Why I'm Voting 'No' on Prop. 19

ONCE, as a teenage pothead, I was issued an admonishment from an older family friend to get off the goddamned reefer. In response, I think I muttered something about peace, love and industrial hemp; I can't remember. However, I do recall telling him that pot is harmless and that government resources ought to be directed toward combating the real threat of hard drugs. His reply was awfully memorable—you'll have to admit, it's a real gem, no matter what your personal feelings are regarding pot use. He said: "Pot is worse than those other drugs, because on pot, you can be a junkie and live, whereas a methhead or dope fiend will have the common courtesy to kick the bucket before long, if he doesn't kick the habit."

At the time I found that statement to be ridiculously callous, but with the benefit of 12 years' hindsight, full of man-boobs and mediocrity, I can finally see its wisdom.

Yet, can one person's bad behavior possibly rationalize mass behavioral regulation? Though I'm at a loss to recall an example, anthropologists agree that such has certainly been the case before in our history as a species.

Advocates of legalization argue that booze is far more harmful. Maybe so, but is that any reason why a second such substance ought to receive the same legal sanction as the first? Pot use probably has a cumulative effect comparable to alcohol's short-term one. I could be wrong: I mean, apathy, credulity, arrested development, consumption of endocrine-disrupting substances by a population leading a sedentary lifestyle while its property values plummet and its manufacturing base is outsourced to China—none of these factors have ever impeded American society, nor impaired it to the slightest degree. That must be why none of them are illegal.

Yet if I had a dime bag for every late twentysomething stuck felching off of parents, working a dead-end job, impeded in enjoying their intellect and the full potential of their relationships as emotional maturity recedes off onto the horizon—if I had that many dime bags, I'd only have enough weed to satisfy all those people for about and hour and a half.

Supporters of Prop. 19, Santa Cruz's eternal coalition of the toothless among them, want to have their space cake and eat their brownies, too. Pot is harmless—which is why we need to take cultivation and sales out of the hands of violent thugs. No one should be languishing in jail for weed—though in California the laws are such that hardly anyone is or ever will. Pot regulation ought to be a matter for local jurisdiction—except in municipalities that impose regulations potheads don't like. No law ought to regulate what adults knowingly ingest—thus, government resources ought to be directed toward combating hard drugs.

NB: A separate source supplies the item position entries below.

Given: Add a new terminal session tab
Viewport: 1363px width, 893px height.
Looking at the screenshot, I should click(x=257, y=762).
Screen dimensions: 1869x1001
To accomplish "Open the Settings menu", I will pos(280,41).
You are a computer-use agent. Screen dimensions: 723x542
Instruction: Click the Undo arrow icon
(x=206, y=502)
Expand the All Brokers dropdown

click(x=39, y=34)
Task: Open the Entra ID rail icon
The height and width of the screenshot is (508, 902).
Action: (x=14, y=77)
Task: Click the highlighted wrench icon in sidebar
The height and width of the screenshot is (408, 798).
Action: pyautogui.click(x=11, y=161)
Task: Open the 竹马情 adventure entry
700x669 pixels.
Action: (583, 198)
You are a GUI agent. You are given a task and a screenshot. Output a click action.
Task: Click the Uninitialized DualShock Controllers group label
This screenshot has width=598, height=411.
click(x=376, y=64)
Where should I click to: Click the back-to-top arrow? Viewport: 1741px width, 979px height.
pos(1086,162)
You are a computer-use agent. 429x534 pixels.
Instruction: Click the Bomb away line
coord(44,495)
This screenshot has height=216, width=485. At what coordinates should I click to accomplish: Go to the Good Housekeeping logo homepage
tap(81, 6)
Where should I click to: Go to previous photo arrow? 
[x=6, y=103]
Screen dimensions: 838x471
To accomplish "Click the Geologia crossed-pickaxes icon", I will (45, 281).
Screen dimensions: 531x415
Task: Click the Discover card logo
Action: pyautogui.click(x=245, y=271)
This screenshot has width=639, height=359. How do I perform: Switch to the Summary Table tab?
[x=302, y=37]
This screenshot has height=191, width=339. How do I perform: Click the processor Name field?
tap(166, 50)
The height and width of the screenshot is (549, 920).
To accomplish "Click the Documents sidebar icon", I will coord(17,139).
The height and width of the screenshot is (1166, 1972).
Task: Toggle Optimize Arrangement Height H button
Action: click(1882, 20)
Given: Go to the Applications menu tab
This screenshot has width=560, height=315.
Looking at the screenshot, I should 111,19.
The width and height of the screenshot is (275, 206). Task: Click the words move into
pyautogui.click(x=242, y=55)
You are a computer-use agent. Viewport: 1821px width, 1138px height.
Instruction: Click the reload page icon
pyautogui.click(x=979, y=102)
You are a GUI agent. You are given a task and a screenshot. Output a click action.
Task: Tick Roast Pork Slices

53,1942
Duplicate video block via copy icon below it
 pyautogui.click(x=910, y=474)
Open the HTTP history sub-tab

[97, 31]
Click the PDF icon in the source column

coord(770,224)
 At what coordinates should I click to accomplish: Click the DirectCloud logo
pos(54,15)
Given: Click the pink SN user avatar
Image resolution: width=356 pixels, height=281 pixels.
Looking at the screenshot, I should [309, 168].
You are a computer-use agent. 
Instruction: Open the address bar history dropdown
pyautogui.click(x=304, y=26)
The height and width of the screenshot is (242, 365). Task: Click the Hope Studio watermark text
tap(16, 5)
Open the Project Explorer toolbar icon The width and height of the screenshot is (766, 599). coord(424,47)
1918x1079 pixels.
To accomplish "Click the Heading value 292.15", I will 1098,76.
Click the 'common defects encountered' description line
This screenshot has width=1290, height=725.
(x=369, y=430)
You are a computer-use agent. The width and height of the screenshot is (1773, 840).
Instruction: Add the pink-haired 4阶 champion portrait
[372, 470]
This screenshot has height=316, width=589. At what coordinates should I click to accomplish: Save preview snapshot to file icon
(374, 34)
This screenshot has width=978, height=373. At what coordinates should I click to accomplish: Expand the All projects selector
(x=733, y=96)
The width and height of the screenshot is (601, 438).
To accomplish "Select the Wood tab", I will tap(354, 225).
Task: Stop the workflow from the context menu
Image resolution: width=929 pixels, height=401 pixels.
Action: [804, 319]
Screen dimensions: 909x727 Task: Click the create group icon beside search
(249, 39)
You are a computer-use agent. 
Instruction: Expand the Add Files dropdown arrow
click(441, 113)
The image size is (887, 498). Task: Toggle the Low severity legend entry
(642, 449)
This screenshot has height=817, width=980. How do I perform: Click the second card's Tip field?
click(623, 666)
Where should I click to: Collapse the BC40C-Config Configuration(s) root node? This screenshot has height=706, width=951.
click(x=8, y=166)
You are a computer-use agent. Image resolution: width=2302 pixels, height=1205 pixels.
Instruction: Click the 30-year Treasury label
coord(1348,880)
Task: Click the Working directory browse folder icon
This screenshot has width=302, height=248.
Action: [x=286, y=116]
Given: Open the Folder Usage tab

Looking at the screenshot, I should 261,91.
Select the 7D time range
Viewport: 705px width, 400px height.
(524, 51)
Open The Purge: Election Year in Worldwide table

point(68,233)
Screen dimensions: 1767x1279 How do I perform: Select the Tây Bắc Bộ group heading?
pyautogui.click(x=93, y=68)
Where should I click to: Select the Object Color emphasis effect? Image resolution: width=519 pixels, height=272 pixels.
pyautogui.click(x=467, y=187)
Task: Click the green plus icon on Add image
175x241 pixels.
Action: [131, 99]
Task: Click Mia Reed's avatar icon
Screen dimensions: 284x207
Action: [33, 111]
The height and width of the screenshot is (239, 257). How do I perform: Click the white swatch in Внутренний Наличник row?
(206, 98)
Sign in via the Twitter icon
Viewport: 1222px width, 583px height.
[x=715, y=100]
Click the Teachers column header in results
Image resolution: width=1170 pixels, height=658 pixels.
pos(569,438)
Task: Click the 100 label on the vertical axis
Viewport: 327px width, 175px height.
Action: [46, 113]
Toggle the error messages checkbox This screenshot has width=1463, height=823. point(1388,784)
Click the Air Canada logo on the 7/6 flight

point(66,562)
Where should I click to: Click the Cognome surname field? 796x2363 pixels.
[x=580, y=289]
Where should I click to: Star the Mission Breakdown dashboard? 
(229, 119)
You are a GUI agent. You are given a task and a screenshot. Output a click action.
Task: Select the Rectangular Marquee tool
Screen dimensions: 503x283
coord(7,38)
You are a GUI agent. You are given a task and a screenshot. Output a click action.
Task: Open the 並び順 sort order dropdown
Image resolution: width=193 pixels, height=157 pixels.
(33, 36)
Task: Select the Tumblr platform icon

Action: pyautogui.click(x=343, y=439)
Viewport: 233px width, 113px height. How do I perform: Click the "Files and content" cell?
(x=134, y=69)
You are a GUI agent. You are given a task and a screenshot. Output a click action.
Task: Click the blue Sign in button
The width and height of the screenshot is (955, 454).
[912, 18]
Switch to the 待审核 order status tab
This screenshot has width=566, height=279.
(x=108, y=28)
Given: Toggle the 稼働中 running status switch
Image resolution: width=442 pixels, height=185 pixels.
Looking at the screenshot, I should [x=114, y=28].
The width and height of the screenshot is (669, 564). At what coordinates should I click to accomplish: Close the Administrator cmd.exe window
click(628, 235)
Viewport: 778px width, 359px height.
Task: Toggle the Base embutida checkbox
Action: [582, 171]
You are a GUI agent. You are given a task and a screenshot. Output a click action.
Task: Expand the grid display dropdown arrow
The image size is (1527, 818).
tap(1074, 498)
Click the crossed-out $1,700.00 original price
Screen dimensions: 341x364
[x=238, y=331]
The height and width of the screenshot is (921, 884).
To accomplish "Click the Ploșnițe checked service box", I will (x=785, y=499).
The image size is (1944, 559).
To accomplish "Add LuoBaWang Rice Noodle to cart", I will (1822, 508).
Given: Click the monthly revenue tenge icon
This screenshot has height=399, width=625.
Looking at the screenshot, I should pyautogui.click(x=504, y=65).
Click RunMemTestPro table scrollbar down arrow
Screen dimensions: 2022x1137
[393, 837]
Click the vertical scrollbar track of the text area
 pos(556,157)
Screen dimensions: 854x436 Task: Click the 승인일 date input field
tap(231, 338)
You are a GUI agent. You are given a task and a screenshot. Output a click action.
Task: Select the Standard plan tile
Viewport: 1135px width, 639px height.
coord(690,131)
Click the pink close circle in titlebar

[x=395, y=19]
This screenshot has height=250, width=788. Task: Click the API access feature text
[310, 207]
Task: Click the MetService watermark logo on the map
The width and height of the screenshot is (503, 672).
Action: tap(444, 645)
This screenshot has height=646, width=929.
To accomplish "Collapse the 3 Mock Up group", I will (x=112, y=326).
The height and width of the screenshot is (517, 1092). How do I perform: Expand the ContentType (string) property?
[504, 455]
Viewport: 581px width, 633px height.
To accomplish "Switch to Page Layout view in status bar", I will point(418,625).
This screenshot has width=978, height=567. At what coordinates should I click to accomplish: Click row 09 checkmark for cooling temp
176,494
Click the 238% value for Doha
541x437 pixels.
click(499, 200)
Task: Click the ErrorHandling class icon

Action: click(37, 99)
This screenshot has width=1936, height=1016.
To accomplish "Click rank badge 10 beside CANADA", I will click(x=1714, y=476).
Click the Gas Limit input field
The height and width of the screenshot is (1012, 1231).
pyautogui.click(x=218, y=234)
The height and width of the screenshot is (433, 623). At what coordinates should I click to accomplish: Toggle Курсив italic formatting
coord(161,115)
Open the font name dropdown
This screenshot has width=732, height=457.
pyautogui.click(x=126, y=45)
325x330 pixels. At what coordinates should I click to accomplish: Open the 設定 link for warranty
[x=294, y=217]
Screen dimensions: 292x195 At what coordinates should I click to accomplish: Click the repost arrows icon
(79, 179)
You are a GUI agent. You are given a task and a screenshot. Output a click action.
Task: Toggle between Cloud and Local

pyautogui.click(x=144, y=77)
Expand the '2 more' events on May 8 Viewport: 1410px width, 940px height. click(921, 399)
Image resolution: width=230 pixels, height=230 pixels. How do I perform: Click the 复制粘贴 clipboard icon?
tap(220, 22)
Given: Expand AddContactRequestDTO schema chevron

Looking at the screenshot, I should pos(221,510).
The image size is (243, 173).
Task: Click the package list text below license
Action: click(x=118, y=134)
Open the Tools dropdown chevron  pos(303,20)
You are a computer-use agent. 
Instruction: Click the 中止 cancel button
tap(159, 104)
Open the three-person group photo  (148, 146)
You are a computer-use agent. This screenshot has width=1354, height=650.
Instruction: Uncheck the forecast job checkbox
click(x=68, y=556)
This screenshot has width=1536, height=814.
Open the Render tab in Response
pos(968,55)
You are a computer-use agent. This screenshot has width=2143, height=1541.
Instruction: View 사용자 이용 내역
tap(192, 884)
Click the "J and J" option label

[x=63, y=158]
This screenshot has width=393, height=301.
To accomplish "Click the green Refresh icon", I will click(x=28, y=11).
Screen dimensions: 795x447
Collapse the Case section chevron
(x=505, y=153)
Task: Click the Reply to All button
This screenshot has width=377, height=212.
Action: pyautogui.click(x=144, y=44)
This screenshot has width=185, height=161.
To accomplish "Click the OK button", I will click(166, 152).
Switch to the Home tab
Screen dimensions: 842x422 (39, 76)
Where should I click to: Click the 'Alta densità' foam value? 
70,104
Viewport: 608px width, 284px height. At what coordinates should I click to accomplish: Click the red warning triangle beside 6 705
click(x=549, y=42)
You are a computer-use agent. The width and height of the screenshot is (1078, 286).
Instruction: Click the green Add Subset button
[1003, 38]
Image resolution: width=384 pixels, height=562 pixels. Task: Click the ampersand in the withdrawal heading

I have little sympathy for people who desecrate their bodies. It's their secondary victims I feel for. I hate tobacco smoke. I don't go to bars because I loathe insipid banter and mindless violence and can't stand the smell of stale piss and live tissue as it turns all brackish gray from the inside. Often, while riding my bicycle I smell pot smoke wafting out of passing cars and I wonder when that driver, with his reduced reaction time and titillating, juvenile preoccupations that allow so little distinction between driving and standing still, is going to send me to join the skunks and squirrels with their brains splattered across the pavement. God forbid that day ever comes, but if it does, I hope the ER doctor isn't a pot smoker, and that pothead driver's lawyer is.